WORKING DATA –
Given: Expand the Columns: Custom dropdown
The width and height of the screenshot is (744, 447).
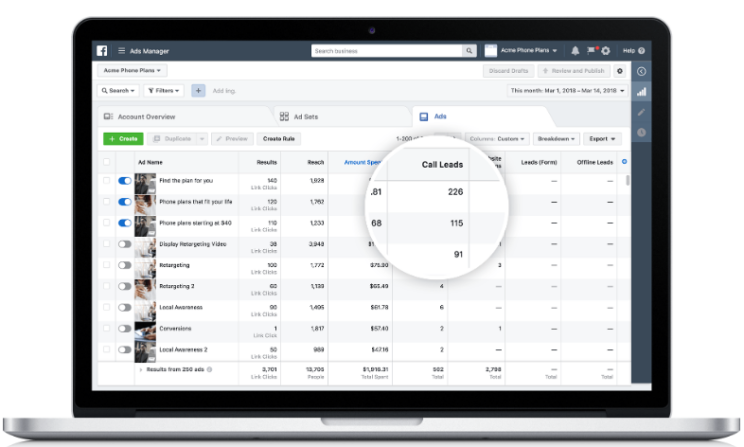Looking at the screenshot, I should pos(497,138).
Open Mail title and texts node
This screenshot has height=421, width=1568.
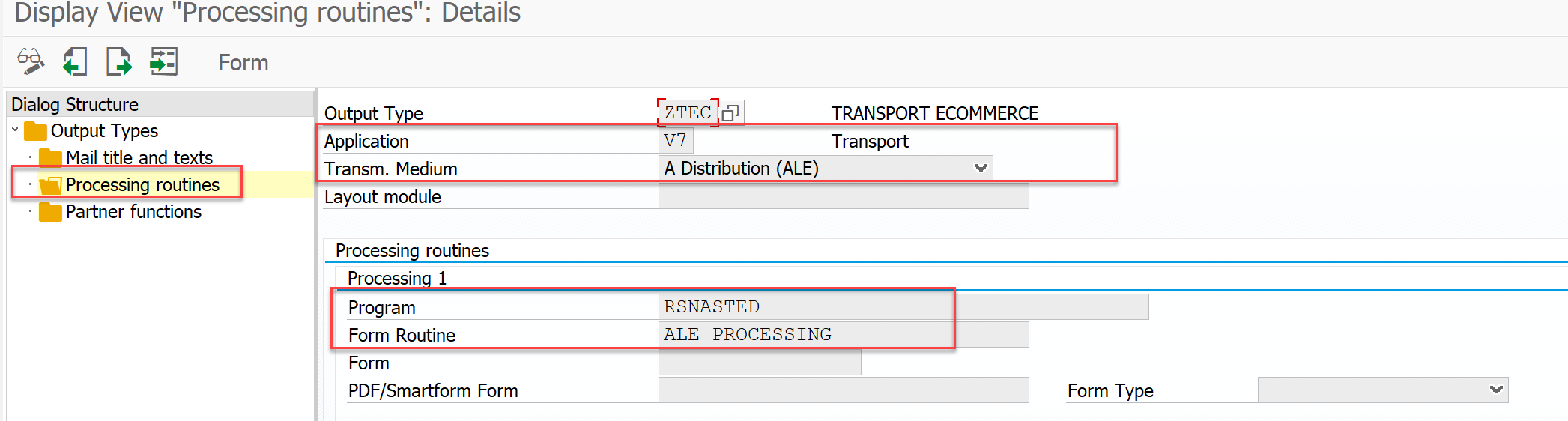(x=139, y=157)
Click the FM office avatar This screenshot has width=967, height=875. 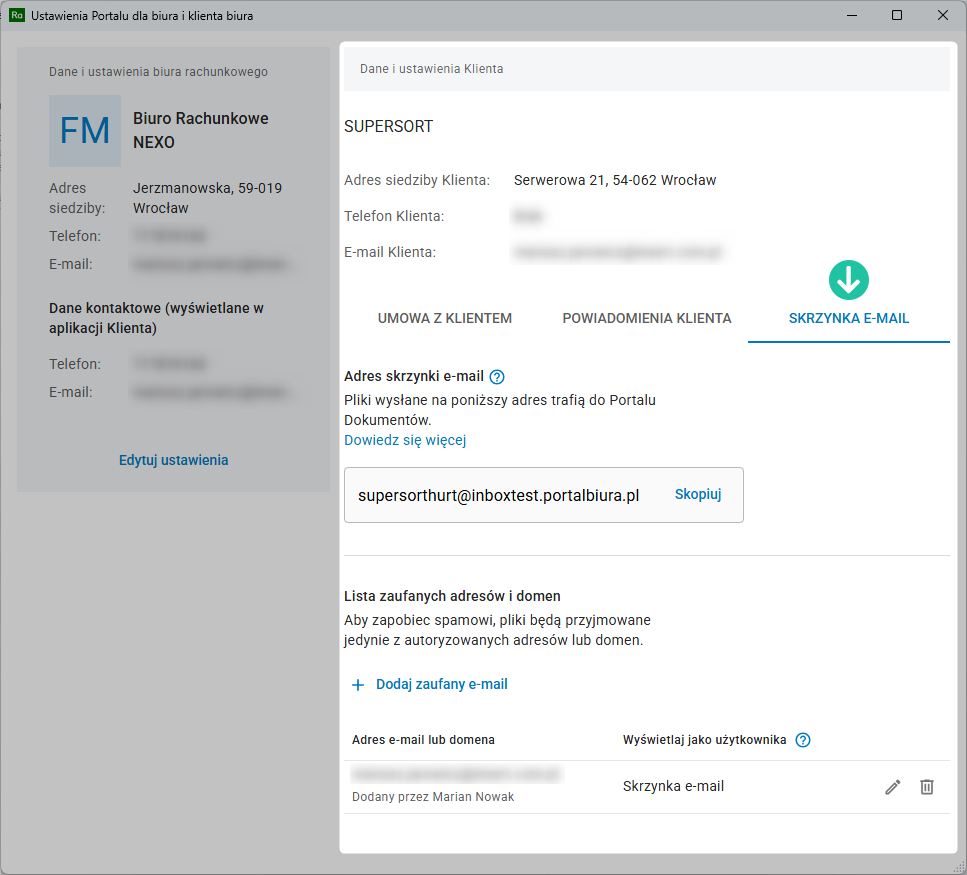coord(85,131)
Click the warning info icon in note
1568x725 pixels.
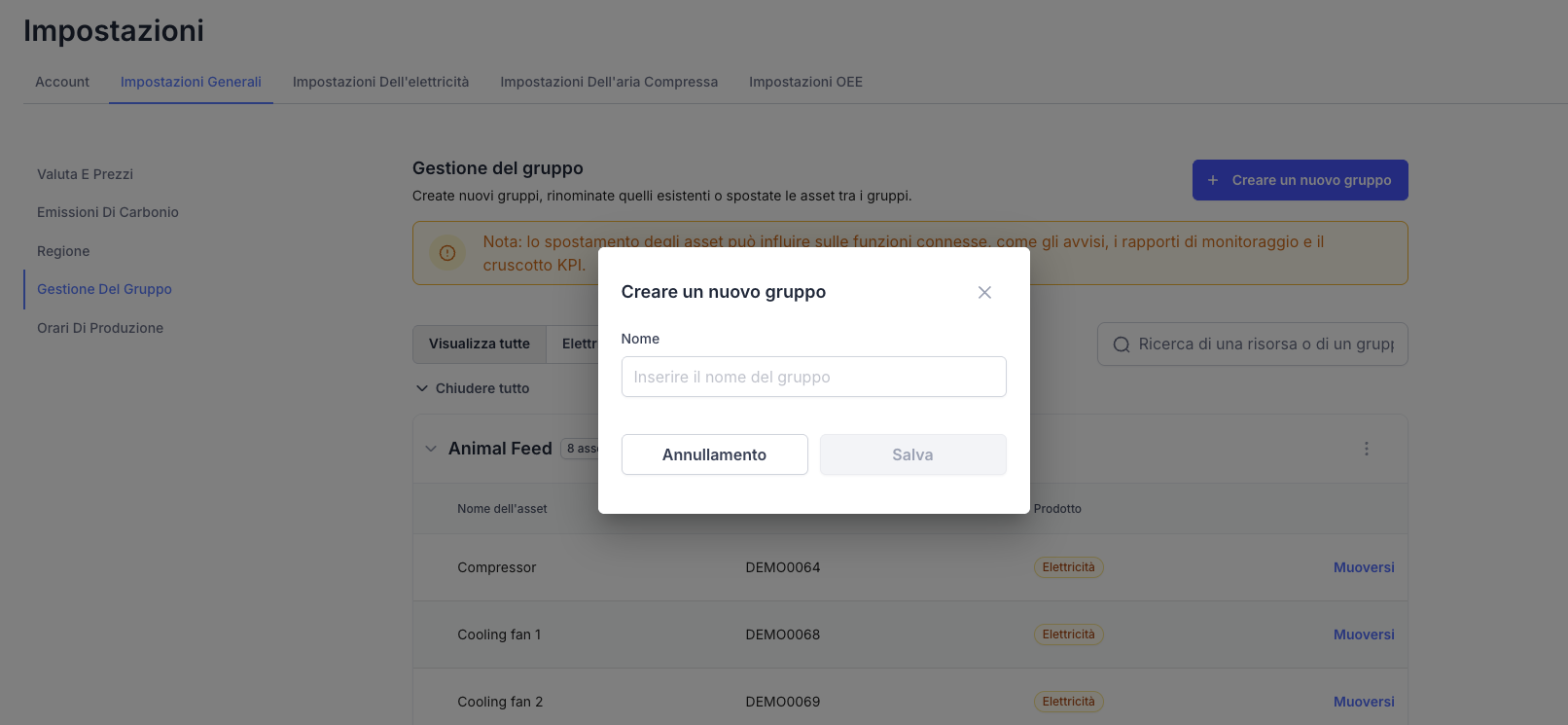point(447,253)
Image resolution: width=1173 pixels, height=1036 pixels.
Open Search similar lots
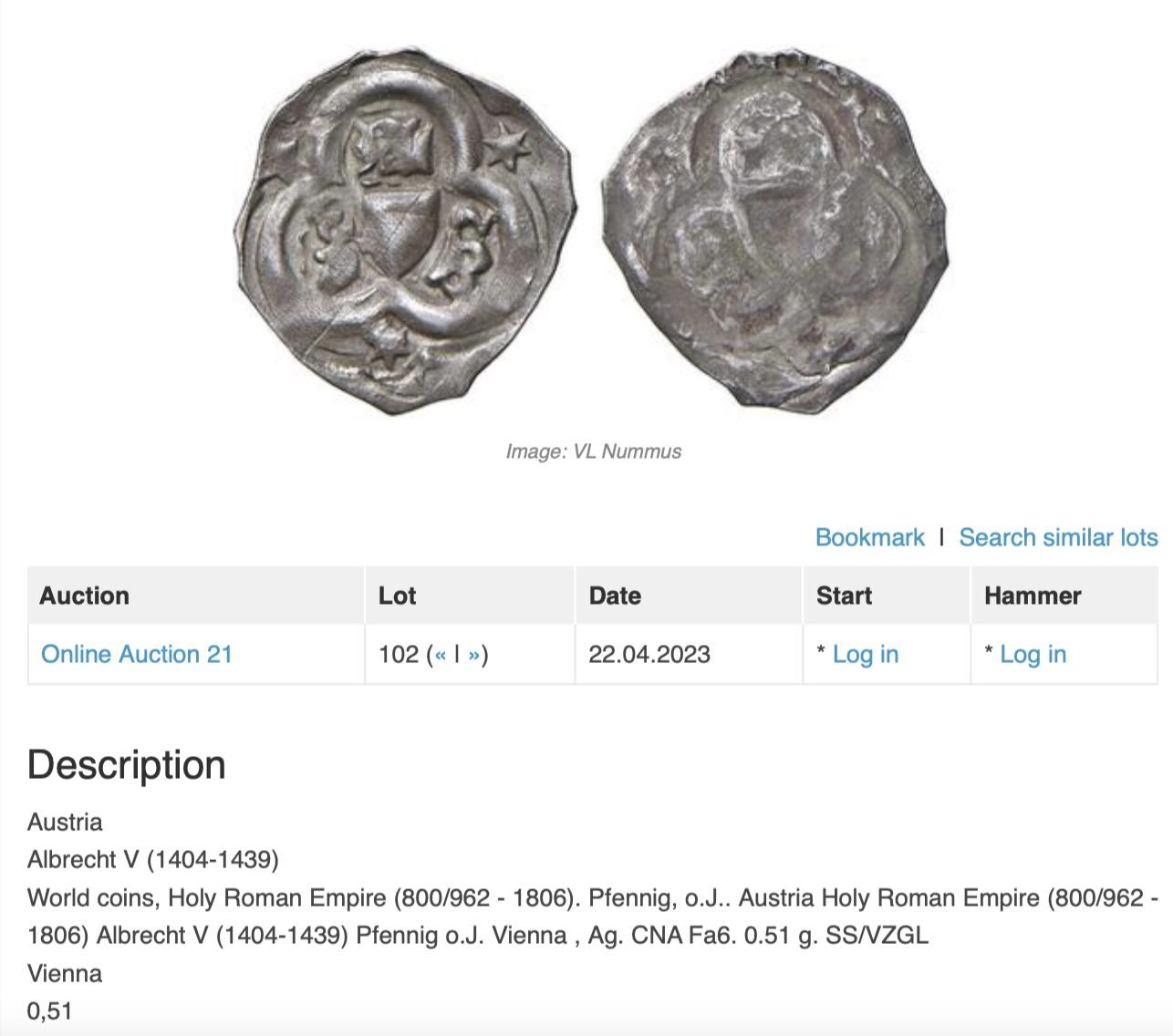[x=1058, y=537]
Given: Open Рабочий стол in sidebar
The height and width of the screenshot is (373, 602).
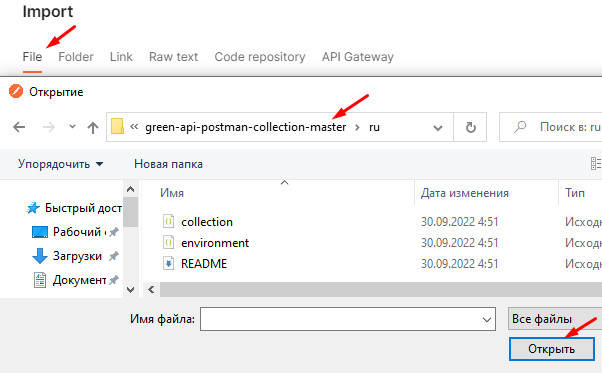Looking at the screenshot, I should [x=76, y=232].
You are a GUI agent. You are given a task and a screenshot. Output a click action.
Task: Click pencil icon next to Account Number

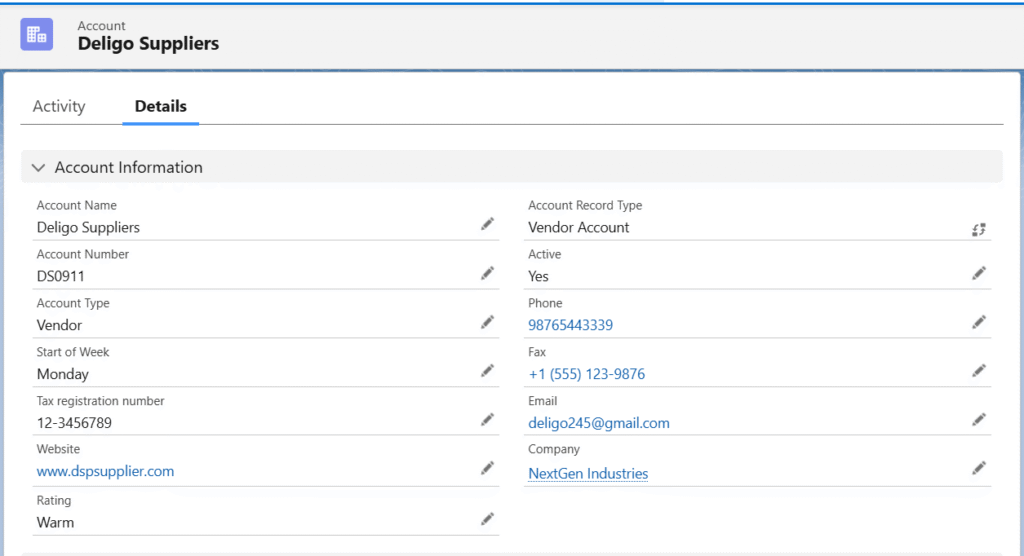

DO THIS –
Give the lines from the one containing "You are a GUI" through the end as a JSON list of strings, one string per line, leaving out blank lines and pictures.

THE ANSWER –
[
  "You are a GUI agent. You are given a task and a screenshot. Output a click action.",
  "Task: Click pencil icon next to Account Number"
]